Additional reporting by Adolfo Flores.

14. A video of an NYPD officer in Brooklyn removing blue bins filled with of stones has been linked to Antifa without evidence. Vice reported that the stones were located in an area "where no protests, looting or rioting actually occurred." The local city councillor also said the stones were "construction debris" from a nearby site.

When contacted for comment, the NYPD declined to comment specifically on the video.

This is in my district. I went to the site. This construction debris was left near a construction site on Ave X in Gravesend. Could be evidence of a developer breaking law since phase 1 hasn’t begun, but there was no evidence of organized looting on X last night that I’m aware of

15. The White House tweeted a video that includes footage of some of the palettes of bricks investigated in this post. The video misleadingly claims bricks found in Sherman Oaks, New York, and Fayetteville were "staged." It also links this to "antifa and professional anarchists" without evidence. The White House later deleted the video.

16. Twitter users shared photos of palettes of bricks located at the corner of Van Buren and 3rd Ave. in downtown Phoenix, with some expressing concern. But images from Google Streetview show the bricks were there long before the protests.

This Google Streetview image was captured in February and shows palettes of bricks in the same location.
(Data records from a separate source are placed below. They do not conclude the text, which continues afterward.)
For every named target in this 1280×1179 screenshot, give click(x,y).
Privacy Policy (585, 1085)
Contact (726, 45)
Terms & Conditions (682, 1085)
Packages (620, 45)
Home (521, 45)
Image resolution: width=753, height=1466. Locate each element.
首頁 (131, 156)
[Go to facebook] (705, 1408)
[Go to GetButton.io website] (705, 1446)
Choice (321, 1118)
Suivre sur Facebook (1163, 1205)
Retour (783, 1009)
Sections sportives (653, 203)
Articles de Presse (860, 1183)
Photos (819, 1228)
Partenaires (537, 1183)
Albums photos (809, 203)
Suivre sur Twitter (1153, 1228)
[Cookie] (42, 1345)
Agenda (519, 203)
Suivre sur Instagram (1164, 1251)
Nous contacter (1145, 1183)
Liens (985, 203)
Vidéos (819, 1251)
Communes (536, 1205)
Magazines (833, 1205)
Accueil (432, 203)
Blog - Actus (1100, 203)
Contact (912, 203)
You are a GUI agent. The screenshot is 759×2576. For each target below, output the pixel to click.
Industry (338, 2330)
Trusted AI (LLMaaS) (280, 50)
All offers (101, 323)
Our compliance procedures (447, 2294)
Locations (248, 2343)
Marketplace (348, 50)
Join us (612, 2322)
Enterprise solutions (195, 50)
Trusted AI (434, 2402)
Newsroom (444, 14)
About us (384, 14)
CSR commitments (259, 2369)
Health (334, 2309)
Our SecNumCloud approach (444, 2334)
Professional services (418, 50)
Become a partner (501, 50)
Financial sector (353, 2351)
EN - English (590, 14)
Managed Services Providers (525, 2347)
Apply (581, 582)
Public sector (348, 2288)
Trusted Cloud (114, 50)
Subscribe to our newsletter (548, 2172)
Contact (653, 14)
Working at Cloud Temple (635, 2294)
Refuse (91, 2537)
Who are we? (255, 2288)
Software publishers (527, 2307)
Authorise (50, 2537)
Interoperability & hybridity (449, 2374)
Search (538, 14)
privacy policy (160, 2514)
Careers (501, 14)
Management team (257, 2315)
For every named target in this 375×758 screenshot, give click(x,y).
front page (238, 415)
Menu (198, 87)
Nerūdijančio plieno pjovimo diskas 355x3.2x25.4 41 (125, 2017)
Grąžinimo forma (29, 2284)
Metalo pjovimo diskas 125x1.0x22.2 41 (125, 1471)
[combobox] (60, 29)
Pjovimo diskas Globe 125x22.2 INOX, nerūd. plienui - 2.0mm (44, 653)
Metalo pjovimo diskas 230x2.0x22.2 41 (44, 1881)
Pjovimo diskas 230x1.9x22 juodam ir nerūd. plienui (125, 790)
17. Kevin McCashion, a radio host in Troy, NY, shared an image of bricks and other construction materials, which caused some to raise concerns about them placed for protestors. He told BuzzFeed News he shared the photo to "parody" the fear spreading on social media about bricks.

McCashion has also tweeted jokes about bricks.

Jeffrey Buell of Redburn Development Partners, a property development company that works in the area, told BuzzFeed News the bricks are associated with an ongoing construction project.

"The bricks have been there for months," he said. "Sorry to kill the conspiracy."